しかし、失業手当は雇用保険に加入していた期間によっても受給期間が変わってくるので、受給額にも影響が出る可能性があります。退職を考えている方は、まず会社が雇用保険に加入しているか確認してみることにしましょう。

失業手当の受給に関する注意点

金額は退職前の給料の5割から8割ほど

失業手当は離職票に記載されている過去6ヶ月間の給料や働いていた期間、退職理由などをもとに決定されます。退職前の給料と同等の金額が給付してもらえると勘違いされる人もいらっしゃいますが、決してそうではありません。

失業手当の受給額は、今まで勤めていた会社の退職前過去6ヶ月間の給料の5割~8割ほどになっています。受給金額の割合に幅があるのは、賃金が高かった人や低かった人に大きな差が生まれないよう平均的に支給できるよう設定されているのです。転職するまでの間、失業手当で生活をしようと考えている人は、もらえる金額にも差があるので注意しておきましょう。

__データ__:

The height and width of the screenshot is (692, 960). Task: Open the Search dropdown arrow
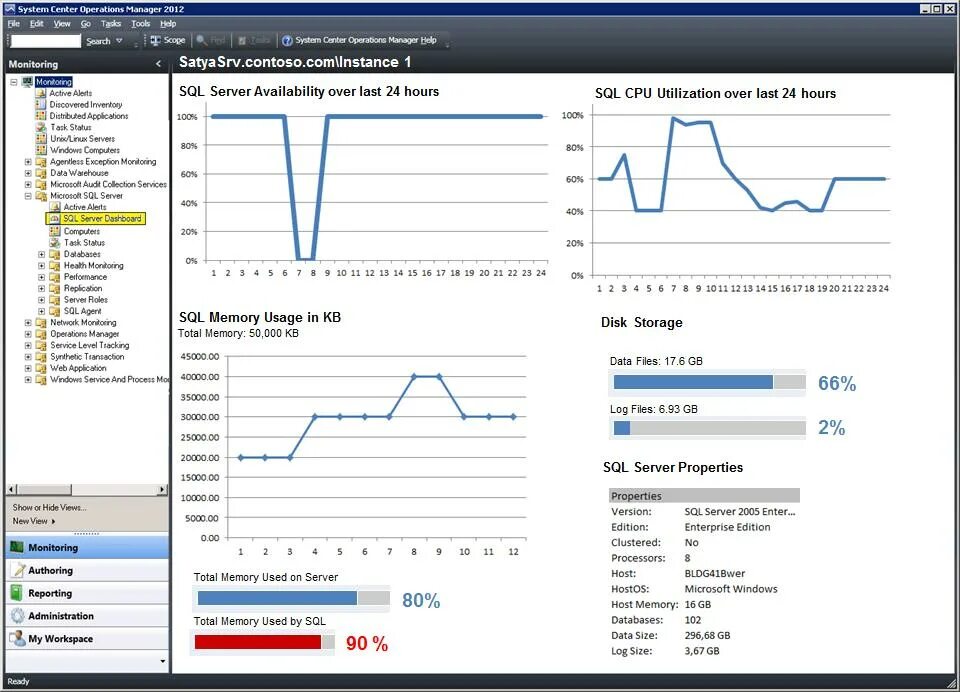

__作業課題 1__: 失業手当の本文にある次の文を英語に訳すこと：「失業手当は離職票に記載されている過去6ヶ月間の給料や働いていた期間、退職理由などをもとに決定されます。」
__作業課題 2__: 失業手当の本文によると、受給額の割合が5割から8割と幅を持つのはなぜか。1〜3文で説明すること。

__解答例 1__: Unemployment benefits are determined based on the wages for the past six months, the period of employment, the reason for leaving, and other details recorded on the separation notice.

__解答例 2__: 賃金が高かった人と低かった人の間に大きな差が生まれないよう、平均的に支給できる設定になっているためである。